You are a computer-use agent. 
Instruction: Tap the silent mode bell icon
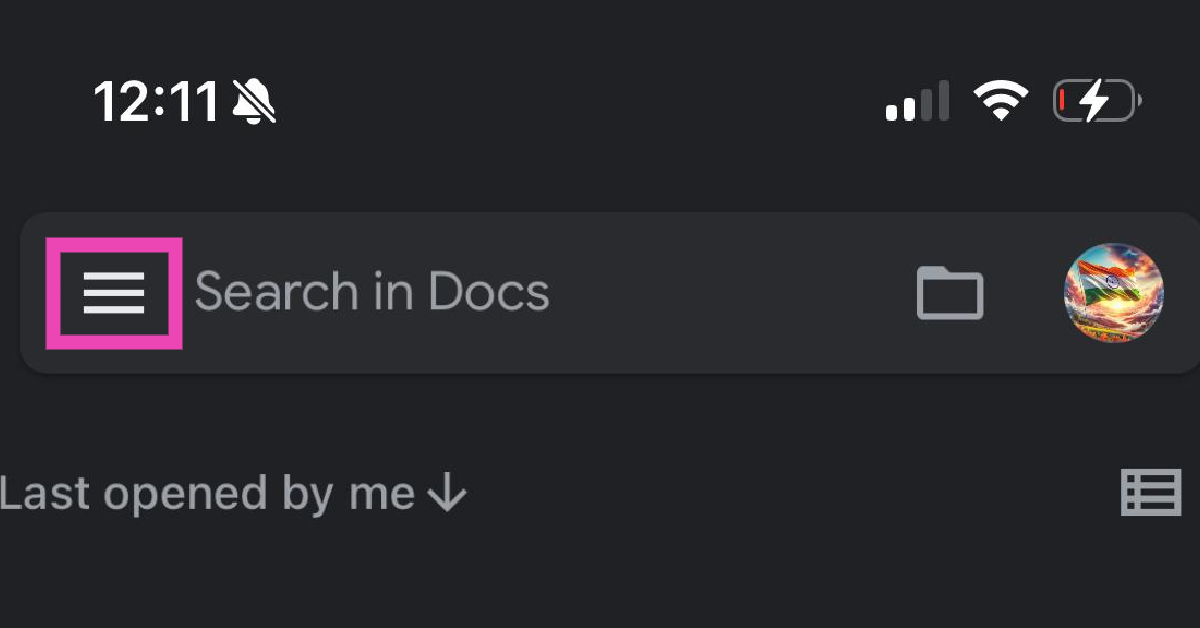point(254,101)
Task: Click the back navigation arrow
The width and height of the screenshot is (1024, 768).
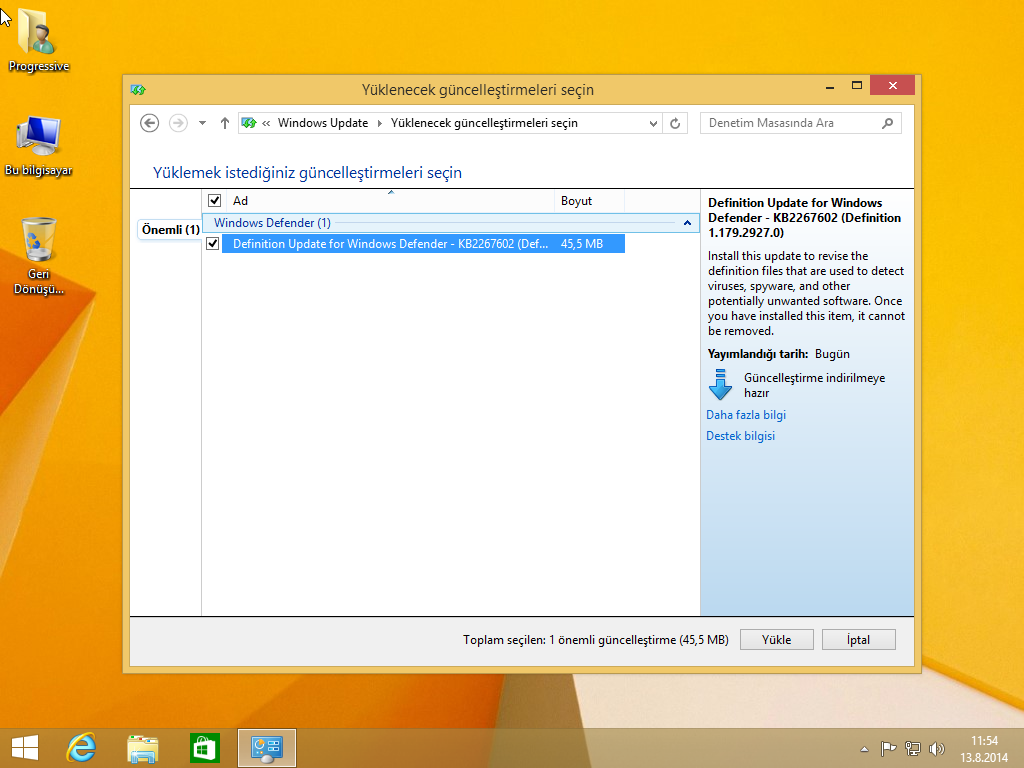Action: 150,123
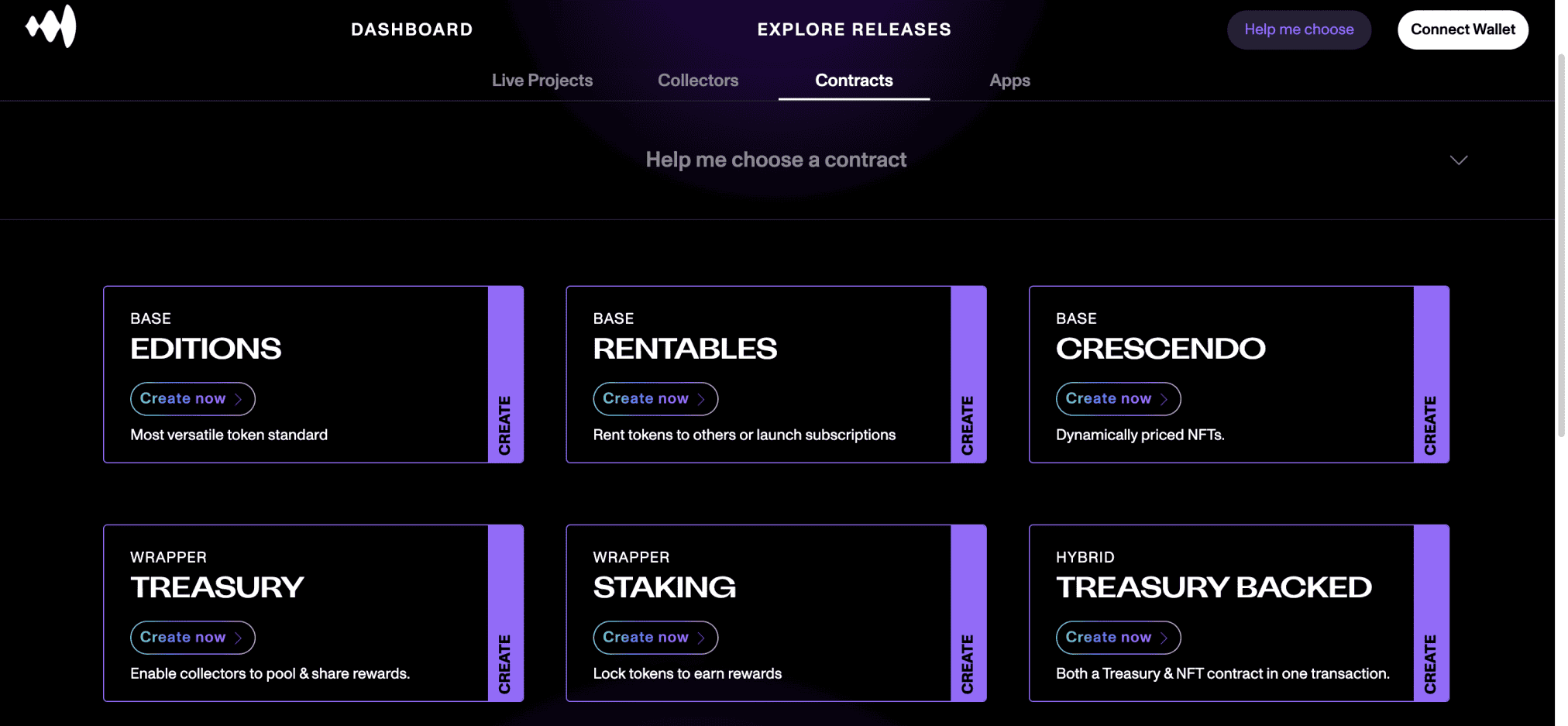This screenshot has width=1568, height=726.
Task: Click the waveform logo icon
Action: tap(51, 27)
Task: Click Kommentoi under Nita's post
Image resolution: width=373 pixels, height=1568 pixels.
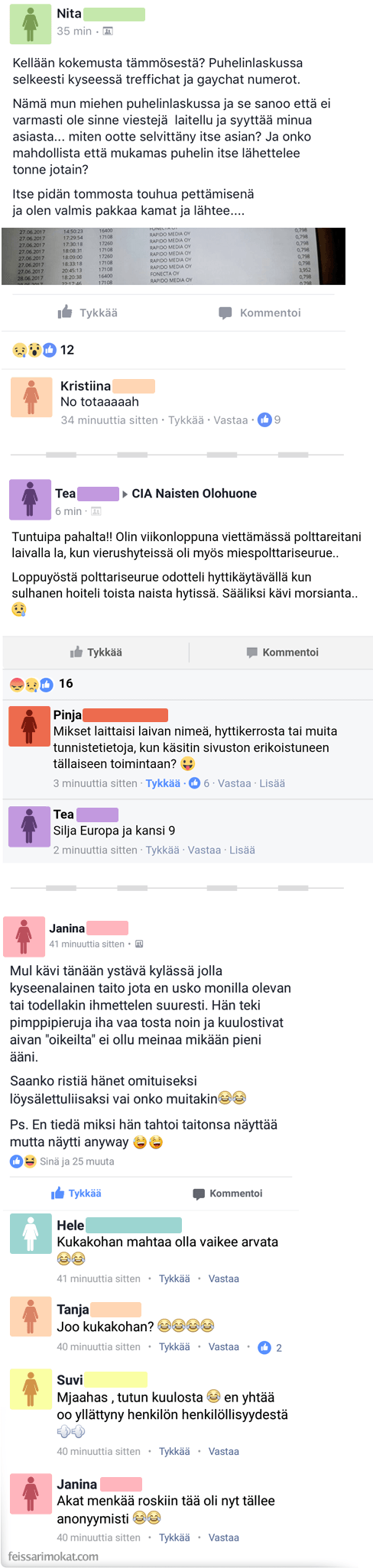Action: [x=260, y=313]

_Exercise_. Convert the lines above into a numbered list, starting with the first line of the records and ending with the line that contains "Action: tap(51, 27)". Omit any blank lines and leave the pictures out.

_Answer for this exercise_.
1. You are a computer-use agent. 
2. Instruction: Tap the silent mode bell icon
3. point(254,101)
4. Task: Click the back navigation arrow
5. The width and height of the screenshot is (1024, 768).
6. Action: 150,123
7. This screenshot has width=1568, height=726.
8. Task: Click the waveform logo icon
9. Action: tap(51, 27)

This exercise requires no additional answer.